Adapun penyakit berbasis lingkungan itu, di antaranya, penyakit karena kurangnya air bersih, perilaku tidak biasa mencuci tangan dengan baik, dan tidak adanya jamban. “Program ini namanya sanitasi total berbasis masyarakat (STBM). Pendekatannya dengan menggerakkan masyarakat untuk berperilaku hidup bersih dan sehat. Terutama untuk kesehatan lingkungannya STBM memiliki lima pilar,” ucapnya.
Lanjut Balerina, untuk mendukung program tersebut dibutuhkan lima pilar itu, yakni setop buang air besar sembarangan, cuci tangan menggunakan sabun, pengolahan makanan dan air minum bersih di rumah tangga, pemilahan sampah rumah tangga, dan terakhir pemilahan limbah cair rumah tangga.
“Di Balikpapan, sekarang kami fokus pada pilar pertama, yaitu mengupayakan masyarakat setop buang air besar sembarangan,” tegasnya.
Tidak hanya ketiga kelurahan tersebut, lanjutnya, seluruh kelurahan di Balikpapan dalam rencana pembangunan jangka menengah daerah (RPJMD) wali kota harus tuntas dan memiliki jamban.

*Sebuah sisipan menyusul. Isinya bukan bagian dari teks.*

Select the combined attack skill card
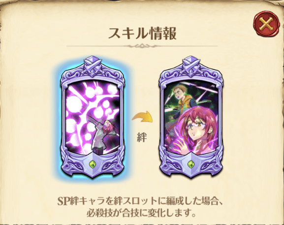This screenshot has height=225, width=284. pos(190,117)
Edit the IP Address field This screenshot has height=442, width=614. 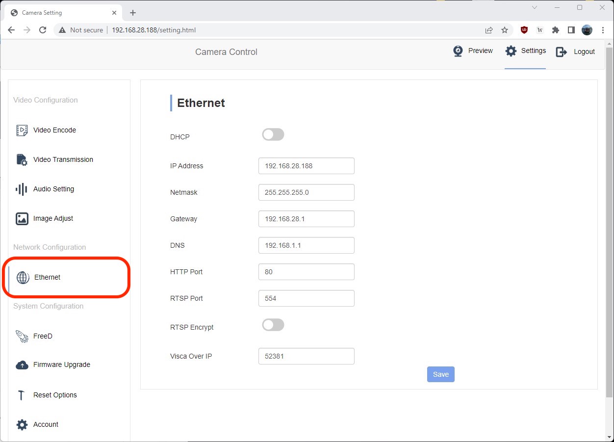pyautogui.click(x=306, y=166)
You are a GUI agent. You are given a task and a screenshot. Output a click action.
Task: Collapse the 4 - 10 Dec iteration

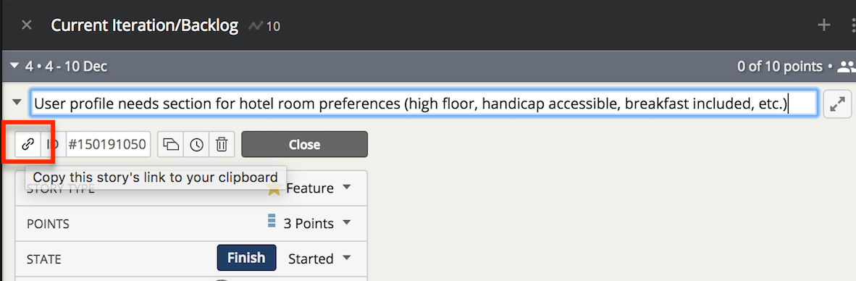coord(14,67)
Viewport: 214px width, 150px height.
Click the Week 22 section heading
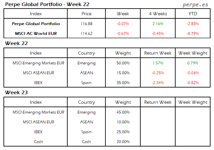[16, 43]
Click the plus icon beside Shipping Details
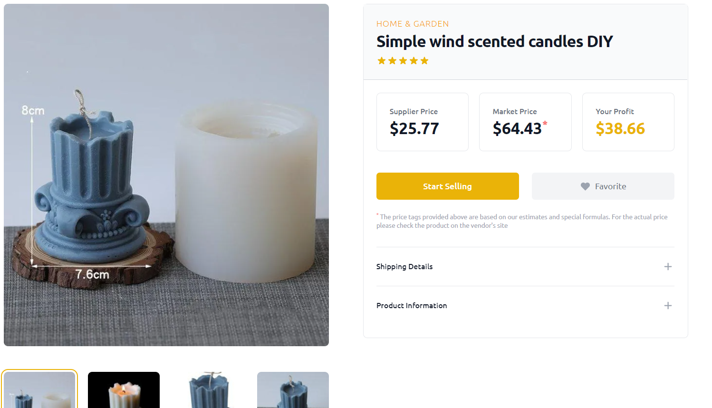Image resolution: width=712 pixels, height=408 pixels. (x=668, y=267)
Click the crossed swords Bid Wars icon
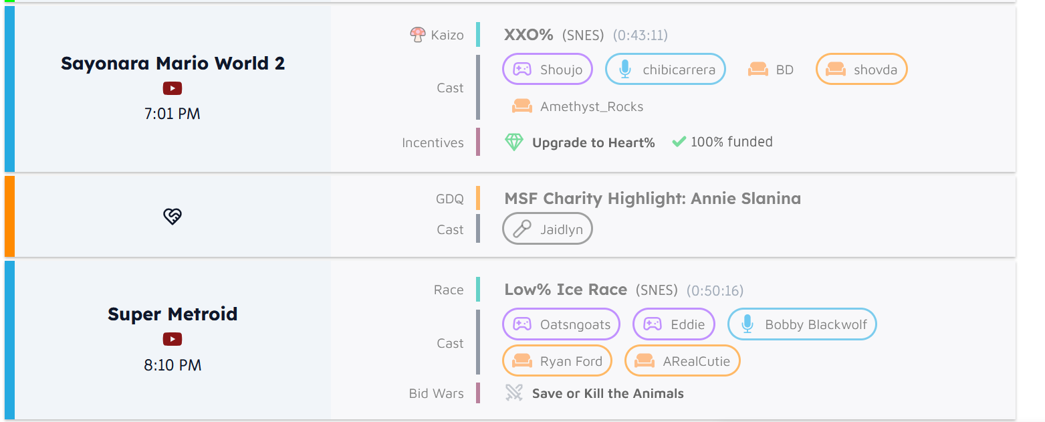This screenshot has height=422, width=1045. 513,393
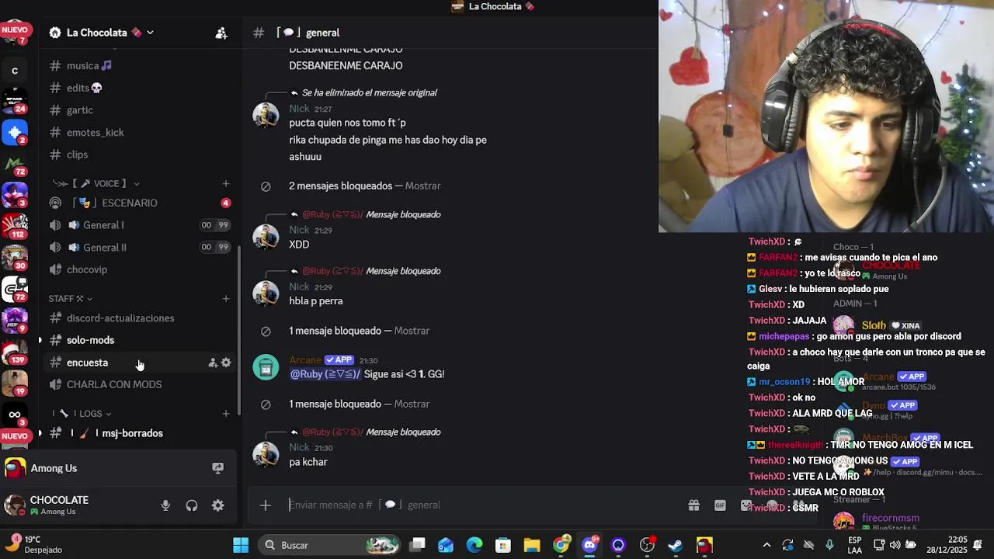The image size is (994, 559).
Task: Open Windows Start button in taskbar
Action: pos(241,545)
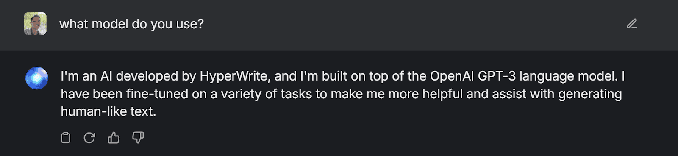Select the question "what model do you use?"
Image resolution: width=678 pixels, height=156 pixels.
pyautogui.click(x=131, y=24)
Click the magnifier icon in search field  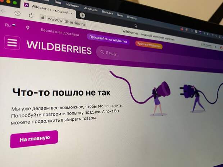click(102, 52)
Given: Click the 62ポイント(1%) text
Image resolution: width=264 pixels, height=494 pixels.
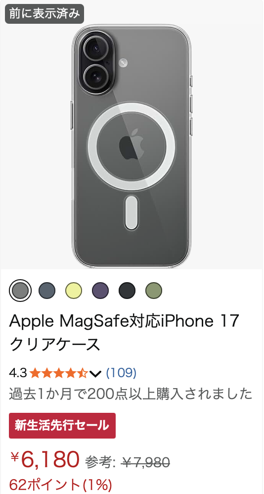Looking at the screenshot, I should coord(60,484).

“Kami mulai bertahap untuk Kota Balikpapan sudah ada enam kelurahan yang dideklarasikan, tiga lainnya Sungainangka, Sepinggan, dan Damai Baru yang lebih dulu sudah bebas buang air sembarangan,” akunya.
Untuk bisa sampai tahap deklarasi, setiap kelurahan harus melalui proses yang cukup panjang. Proses itu dimulai dari pendataan rumah ke rumah yang dilakukan puskesmas melalui program keluarga sehat.
Setelah dilakukan survei, DKK kemudian menemukan data rumah mana saja yang belum memiliki jamban atau septic tank. Setelah itu dilakukan pendataan dan proses pemicuan.
“Pemicuan ini teman-teman puskesmas juga bersama kelurahan mengumpulkan masyarakat. Dilakukan penyuluhan untuk menggerakkan masyarakat,” katanya.
Sedangkan pemicuan adalah bagaimana caranya agar masyarakat bisa melakukan perbaikan dan pengadaan jamban. Kemudian dilakukan intervensi pengadaan jamban yang diharapkan pengadaannya dari pemberdayaan masyarakat, bukan dari pemerintah.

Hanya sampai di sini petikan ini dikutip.